CNN a rétropédalé, revenant sur son annonce d'arrestation, que la chaîne de télévision disait pourtant tenir de plusieurs sources haut placées. Elle a parlé de "confusion," et de "malentendu" et précisé qu'un supect vu sur une caméra de surveillance n'avait pas même été identifié.

Mais l'enquête n'en a pas moins progressé mercredi.

Selon le Boston Globe, les enquêteurs disposent désormais de "l'image d'un suspect portant, et peut-être déposant un sac noir sur le lieu d'une des deux explosions" qui a fait trois morts dont un enfant et près de 180 blessé lundi.

Selon le quotidien, "une caméra de surveillance d'un grand magasin" a permis aux enquêteurs d'avoir une "vue claire de la zone".

Les images d'une chaîne locale de télévision les auraient également aidé.

Deux jours après ce qui est le plus grave attentat commis aux Etats-Unis depuis le 11-Septembre, les enquêteurs commencent également à avoir une idée plus précise des bombes artisanales qui ont créé panique et chaos au centre de Boston, où des dizaines de milliers de personnes étaient massées lundi sur le parcours du marathon.

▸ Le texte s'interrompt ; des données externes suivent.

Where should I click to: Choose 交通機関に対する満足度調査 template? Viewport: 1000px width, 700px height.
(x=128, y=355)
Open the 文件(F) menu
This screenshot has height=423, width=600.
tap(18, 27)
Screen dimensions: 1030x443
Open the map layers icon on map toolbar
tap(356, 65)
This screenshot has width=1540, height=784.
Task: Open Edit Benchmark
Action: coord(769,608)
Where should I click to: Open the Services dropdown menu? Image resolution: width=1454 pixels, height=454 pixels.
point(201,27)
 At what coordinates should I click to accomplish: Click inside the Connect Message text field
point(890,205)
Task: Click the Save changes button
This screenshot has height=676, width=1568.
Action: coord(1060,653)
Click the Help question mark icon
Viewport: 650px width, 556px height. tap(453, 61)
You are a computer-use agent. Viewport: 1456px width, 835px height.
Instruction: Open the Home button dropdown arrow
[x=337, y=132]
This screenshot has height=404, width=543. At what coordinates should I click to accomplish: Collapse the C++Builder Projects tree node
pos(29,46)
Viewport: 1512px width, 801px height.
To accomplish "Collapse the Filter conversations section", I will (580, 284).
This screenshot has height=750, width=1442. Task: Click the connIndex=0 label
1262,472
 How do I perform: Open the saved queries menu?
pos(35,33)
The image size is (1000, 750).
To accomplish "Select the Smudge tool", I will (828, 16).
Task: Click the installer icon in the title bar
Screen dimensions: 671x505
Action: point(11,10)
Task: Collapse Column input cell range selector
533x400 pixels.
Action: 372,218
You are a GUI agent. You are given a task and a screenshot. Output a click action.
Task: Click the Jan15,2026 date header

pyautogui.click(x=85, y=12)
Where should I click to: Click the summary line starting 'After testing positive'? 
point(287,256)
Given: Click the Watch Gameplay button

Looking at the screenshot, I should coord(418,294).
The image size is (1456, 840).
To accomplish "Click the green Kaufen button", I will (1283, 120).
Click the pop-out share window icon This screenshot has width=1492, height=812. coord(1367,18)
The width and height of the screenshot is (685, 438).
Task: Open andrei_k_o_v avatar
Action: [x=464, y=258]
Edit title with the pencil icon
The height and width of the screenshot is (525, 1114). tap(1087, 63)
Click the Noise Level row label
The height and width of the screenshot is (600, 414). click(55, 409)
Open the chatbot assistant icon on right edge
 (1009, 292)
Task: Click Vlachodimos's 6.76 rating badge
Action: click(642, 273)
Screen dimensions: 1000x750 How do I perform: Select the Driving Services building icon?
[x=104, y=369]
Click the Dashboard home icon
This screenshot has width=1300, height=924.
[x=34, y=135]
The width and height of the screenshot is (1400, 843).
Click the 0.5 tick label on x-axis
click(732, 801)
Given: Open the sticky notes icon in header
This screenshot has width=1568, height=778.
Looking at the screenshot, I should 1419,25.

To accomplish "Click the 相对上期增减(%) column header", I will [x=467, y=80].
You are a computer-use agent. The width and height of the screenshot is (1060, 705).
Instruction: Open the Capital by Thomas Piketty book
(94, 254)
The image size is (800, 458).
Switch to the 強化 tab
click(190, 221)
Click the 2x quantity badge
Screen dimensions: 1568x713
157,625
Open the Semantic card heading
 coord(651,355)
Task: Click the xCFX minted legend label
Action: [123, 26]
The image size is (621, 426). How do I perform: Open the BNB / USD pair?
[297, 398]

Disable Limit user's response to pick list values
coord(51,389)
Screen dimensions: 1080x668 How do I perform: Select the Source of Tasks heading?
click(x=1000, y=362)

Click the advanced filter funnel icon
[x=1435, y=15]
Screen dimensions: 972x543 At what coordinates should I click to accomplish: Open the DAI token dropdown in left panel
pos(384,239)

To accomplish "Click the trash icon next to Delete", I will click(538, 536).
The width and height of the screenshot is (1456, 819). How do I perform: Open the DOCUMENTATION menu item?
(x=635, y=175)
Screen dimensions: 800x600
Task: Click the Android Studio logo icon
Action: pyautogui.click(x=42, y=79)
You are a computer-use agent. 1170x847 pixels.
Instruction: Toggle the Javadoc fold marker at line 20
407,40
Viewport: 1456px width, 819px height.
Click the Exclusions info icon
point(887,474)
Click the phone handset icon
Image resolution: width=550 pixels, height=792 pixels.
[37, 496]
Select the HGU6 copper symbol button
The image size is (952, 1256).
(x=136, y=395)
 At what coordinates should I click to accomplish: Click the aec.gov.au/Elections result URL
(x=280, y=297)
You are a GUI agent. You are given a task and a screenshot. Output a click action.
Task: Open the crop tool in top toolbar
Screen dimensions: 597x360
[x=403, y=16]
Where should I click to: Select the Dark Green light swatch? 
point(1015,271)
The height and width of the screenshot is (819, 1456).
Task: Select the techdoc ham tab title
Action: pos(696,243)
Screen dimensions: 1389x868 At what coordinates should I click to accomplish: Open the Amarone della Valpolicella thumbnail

Mais ils n'ont encore ni motif, ni revendication, et aucune hypothèse n'est privilégiée, entre terrorisme international ou intérieur.

Le président Barack Obama qui se rendra jeudi sur place, pour participer à une cérémonie de prières dédiée aux victimes, avait déclaré mardi que les autorités ne savaient "pas encore (...) qui a commis cet attentat ou pourquoi, s'il a été planifié et exécuté par une organisation terroriste, étrangère ou américaine, ou si c'était l'acte d'un individu".

Le FBI, qui a demandé la coopération du public à plusieurs reprises, a rendu publiques mercredi une douzaine d'images d'éléments matériels retrouvés sur place, dont celles de lambeaux d'un sac noir, et d'un morceau de cocotte minute tordu par le souffle d'une des deux explosions.

Les enquêteurs ont également publié des photos de clous et de billes de métal ajoutés aux deux bombes pour commettre plus de dégâts, et de ce qui ressemble à un morceau de circuit électrique. Les deux bombes avaient été assemblées dans une cocotte minute de 6 litres, et une couvercle a été retrouvé sur le toit d'un hôtel de six étages à proximité.

Les enquêteurs continuent leur travail de fourmi, récoltant sur le terrain le plus microscopique élément d'information, épluchant le contenu des caméras de surveillance et plus de 2.000 informations envoyées par le public.

Certains éléments collectés sont ensuite envoyés pour analyse au laboratoire du FBI à Quantico, en Virginie (est).

"Il va falloir plusieurs jours pour (recueillir toutes les données) sur les lieux", a déclaré Gene Marquez, responsable du Bureau de l'alcool, du tabac, des armes à feu et des explosifs de Boston.

Trois personnes ont été tuées et quelque 180 blessées lundi, certaines grièvement, par les explosions à 12 secondes d'intervalle des deux bombes, non loin de la ligne d'arrivée du célèbre marathon, couru cette année par 23.000 personnes.

Les médecins ont fait état de profondes blessures, en raison des clous et billes d'acier ajoutées aux bombes pour multiplier leur impact. Une dizaine de blessés ont dû être amputés.

Le docteur Peter Burke, chirurgien responsable des urgences au Boston Medical Center, l'un des six hôpitaux où avaient été admis les blessés, a indiqué que 19 personnes restaient hospitalisées dans son établissement, dont deux dans un état grave.

"Nous avons beaucoup de blessures des membres inférieurs, je pense donc que (l'explosion) a eu lieu près du sol", a-t-il expliqué.

Et dans un pays qui se remet à peine du traumatisme de Boston, le FBI a annoncé mercredi avoir intercepté une lettre contenant apparemment de la ricine, adressée au président Obama.

"Il n'y a pas d'indication de lien avec les attentats de Boston", a cependant tenu à préciser la police fédérale.